YEAR 1936

The Baseball Hall of Fame

The Baseball Hall of Fame elected its first members, including Babe Ruth and Ty Cobb.

The Baseball Hall of Fame
THE FULL STORY

On 29 January 1936, in a small upstate New York village called Cooperstown, the leaders of Major League Baseball announced the very first members of a brand-new Baseball Hall of Fame. They had received ballots from 226 baseball writers. To get in, a player needed to appear on at least 75 percent of the ballots. Only five names made the cut - and they became known forever as the 'Original Five.'

The biggest of them was Babe Ruth, the home-run king who had once hit 60 in a single season and could also pitch like a star. Ty Cobb, the fierce hitter with a .366 lifetime batting average, actually got more votes than Babe. The other three were Honus Wagner, a graceful shortstop; Christy Mathewson, an old-school pitcher who had been killed by a wartime gas illness; and Walter Johnson, a quiet fireballer nicknamed 'The Big Train.' The Hall would not actually open its doors as a real museum until 1939.

Today the Baseball Hall of Fame is a beautiful brick building in Cooperstown filled with old gloves, dusty bats, jerseys, and Babe Ruth's giant leather cap.
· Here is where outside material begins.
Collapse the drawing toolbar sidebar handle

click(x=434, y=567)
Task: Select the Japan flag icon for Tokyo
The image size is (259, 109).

Around 350,000 fans visit each year. Every summer a new class of legends is inducted on a grassy field outside town, with players from past decades sitting in folding chairs in their gold-coloured Hall of Fame jackets. Getting your bronze plaque on that wall remains the highest honour in American baseball - a tradition that began with five names and 226 ballots in 1936.